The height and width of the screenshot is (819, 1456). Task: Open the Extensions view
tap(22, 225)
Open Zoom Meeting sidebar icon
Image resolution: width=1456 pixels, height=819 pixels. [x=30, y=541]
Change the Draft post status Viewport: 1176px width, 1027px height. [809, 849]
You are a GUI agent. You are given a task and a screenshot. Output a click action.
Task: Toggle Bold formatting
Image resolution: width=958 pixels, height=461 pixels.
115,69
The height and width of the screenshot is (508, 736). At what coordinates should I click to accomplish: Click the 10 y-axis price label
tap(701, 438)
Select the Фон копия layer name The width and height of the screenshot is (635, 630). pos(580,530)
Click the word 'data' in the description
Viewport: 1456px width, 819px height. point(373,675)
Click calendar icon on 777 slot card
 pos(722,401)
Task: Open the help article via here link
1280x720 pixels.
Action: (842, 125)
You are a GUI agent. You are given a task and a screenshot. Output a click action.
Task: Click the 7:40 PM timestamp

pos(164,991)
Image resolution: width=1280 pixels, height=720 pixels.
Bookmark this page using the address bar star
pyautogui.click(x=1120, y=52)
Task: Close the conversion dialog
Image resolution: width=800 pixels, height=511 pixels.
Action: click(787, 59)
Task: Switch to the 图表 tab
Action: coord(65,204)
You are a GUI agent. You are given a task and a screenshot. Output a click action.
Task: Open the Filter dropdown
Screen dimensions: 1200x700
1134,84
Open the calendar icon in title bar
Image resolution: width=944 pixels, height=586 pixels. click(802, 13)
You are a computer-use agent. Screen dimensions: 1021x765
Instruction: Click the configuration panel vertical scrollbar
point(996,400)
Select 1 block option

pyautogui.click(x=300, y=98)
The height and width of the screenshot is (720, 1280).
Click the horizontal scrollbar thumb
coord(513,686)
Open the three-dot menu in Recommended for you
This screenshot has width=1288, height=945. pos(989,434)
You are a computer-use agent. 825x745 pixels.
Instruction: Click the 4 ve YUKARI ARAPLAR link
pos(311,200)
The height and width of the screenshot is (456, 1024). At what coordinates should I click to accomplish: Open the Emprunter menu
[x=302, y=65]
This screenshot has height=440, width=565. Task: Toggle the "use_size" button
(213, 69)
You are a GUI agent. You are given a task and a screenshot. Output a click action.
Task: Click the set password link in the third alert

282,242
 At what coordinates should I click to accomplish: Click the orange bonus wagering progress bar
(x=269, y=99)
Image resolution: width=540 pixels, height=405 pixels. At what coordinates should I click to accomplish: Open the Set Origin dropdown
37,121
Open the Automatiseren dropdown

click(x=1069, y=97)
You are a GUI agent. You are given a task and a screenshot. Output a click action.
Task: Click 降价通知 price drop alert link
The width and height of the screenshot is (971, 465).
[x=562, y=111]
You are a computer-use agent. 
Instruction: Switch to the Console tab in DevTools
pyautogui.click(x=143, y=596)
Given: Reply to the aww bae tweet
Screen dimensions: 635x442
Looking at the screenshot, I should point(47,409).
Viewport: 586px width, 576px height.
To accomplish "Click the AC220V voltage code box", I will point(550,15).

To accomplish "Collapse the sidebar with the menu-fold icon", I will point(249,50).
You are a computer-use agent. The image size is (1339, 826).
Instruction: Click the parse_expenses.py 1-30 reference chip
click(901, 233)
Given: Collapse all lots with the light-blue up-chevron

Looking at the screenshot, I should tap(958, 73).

==*==

▶ _TASK TO COMPLETE_:
Please write out the data above exactly as it appears, starting at the line containing "Image resolution: width=540" and continuing through the end of the data, with both ends included.

▶ _FULL RESPONSE_:
Image resolution: width=540 pixels, height=405 pixels. At what coordinates should I click to accomplish: Open the Set Origin dropdown
37,121
Open the Automatiseren dropdown

click(x=1069, y=97)
You are a GUI agent. You are given a task and a screenshot. Output a click action.
Task: Click 降价通知 price drop alert link
The width and height of the screenshot is (971, 465).
[x=562, y=111]
You are a computer-use agent. 
Instruction: Switch to the Console tab in DevTools
pyautogui.click(x=143, y=596)
Given: Reply to the aww bae tweet
Screen dimensions: 635x442
Looking at the screenshot, I should point(47,409).
Viewport: 586px width, 576px height.
To accomplish "Click the AC220V voltage code box", I will point(550,15).

To accomplish "Collapse the sidebar with the menu-fold icon", I will point(249,50).
You are a computer-use agent. The image size is (1339, 826).
Instruction: Click the parse_expenses.py 1-30 reference chip
click(901, 233)
Given: Collapse all lots with the light-blue up-chevron

Looking at the screenshot, I should tap(958, 73).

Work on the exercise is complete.